In Lerner and Loewe's fairytale magical musical Brigadoon, the Scottish village of that name has disappeared because of a miracle. But it is one of the terms of that miracle that it may reappear for a day every 100 years. And appear it does, and two bewildered 20th century New Yorkers trespass into it.
Alas (for real life is distressingly unlike a romantic, sentimental musical) we will never see the lost village of Ginninderra reappear. It is is gone for ever, erased not by a miracle but by the worldly creation of the federal capital territory and then its federal metropolis.
And yet, the next best thing to a magically reappearing Ginninderra is about to happen. On Tuesday and at the Hall School Museum and Heritage Centre the Friends of the Museum were putting the finishing touches to the exhibition Rediscovering Ginninderra. It is going to be a poignant display that asks us to remember, fondly, a lost village (albeit a rather sprinkled one) that in its heydays (from the early 1860s) was sufficiently village-like to boast a church, two schools, a store, a police station, boot-maker, post and telegraph office, School of Arts, annual show, sports teams and a hotel. But by 1915 this village was in eclipse.
The centrepieces of Rediscovering Ginninderra are three exquisite miniature models of three buildings of that old Ginninderra that survive today, albeit in varying degrees of decay and danger. They, the miniatures, "restored" to be as they were in 1910, are an old school house and schoolmaster's residence, a blacksmith's smithy with some of its tin roof lifted aside to allow us to see the brawny blacksmith plying his trade, and the substantial residence, Deasland. The latter is now threatened with extinction for it has Mr Fluffy contaminations.
The miniatures, peopled with little people and dogs and cats going about their business, are faithful recreations made by Vicki Coleman. She was at the museum on Tuesday to explain the miniatures constructions and contents to us. Wait till you see her trees and gardens with realistic-looking foliage made from moss! Everything is meticulously to scale, with sterling help given by an architectural draughtsman to recreate the buildings three-dimensionally from photographs.

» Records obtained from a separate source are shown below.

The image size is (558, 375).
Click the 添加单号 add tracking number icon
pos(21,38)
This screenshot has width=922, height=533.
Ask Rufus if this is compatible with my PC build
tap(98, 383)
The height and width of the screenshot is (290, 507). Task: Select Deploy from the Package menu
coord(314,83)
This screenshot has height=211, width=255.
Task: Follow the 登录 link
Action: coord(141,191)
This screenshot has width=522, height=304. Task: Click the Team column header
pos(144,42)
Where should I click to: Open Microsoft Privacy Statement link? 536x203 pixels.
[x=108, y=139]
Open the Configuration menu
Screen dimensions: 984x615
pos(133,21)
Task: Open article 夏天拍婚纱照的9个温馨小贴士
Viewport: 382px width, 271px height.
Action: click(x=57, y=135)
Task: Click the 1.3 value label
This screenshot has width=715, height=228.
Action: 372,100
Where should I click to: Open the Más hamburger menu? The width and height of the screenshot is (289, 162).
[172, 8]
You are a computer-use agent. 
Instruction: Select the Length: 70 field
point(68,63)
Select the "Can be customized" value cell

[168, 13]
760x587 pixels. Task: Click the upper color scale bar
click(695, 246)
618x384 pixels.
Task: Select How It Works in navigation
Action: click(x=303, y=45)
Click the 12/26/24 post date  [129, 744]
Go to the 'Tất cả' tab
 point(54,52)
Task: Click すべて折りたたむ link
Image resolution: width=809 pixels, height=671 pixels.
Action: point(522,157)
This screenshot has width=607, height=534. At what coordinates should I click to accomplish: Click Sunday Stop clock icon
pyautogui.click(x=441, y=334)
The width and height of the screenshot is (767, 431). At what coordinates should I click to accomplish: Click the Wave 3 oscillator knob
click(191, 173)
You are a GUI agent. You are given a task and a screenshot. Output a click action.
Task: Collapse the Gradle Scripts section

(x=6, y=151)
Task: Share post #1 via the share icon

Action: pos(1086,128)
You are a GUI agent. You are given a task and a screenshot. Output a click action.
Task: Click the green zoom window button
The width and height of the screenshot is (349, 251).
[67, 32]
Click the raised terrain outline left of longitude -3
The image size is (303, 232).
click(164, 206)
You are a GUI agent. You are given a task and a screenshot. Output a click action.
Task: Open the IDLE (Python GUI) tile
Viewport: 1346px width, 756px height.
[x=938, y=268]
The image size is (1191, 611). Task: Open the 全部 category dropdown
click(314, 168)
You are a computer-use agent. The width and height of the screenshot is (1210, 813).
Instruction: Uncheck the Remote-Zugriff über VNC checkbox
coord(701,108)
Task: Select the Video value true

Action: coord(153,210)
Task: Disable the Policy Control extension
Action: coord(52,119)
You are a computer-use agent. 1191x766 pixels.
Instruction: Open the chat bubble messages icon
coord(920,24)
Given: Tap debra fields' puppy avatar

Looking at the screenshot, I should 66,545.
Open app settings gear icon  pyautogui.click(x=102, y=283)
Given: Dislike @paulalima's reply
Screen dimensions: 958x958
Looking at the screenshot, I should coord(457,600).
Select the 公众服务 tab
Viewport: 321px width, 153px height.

The artist explained that the three miniature complexes are cunningly displayed at such a height that, while a standing adult sees them from above in a kind of crow's-eye view, small children (the miniatures are designed to especially enthral them) will have everything happening at eye level. They, the urchins, will be able to "eyeball" the miniatures and see many details. Here is a man about to be monstered by a very angry goose. Here are children in the schoolyard playing hopscotch in a hopscotch pattern actually chalked (the way they were) on to the dirt of the school yard.
Some of the tiny human and farmyard animal figures turn out to be true collectable, pre-war antiquities in their own right. Museum honorary curator Phil Robson went shopping on eBay for the legendary little lead figures (in the exhibition they include the burly lead blacksmith and the even burlier lead Clydesdale he has just shod, charging its owner eight shillings) made by a famous, long-established English toy company.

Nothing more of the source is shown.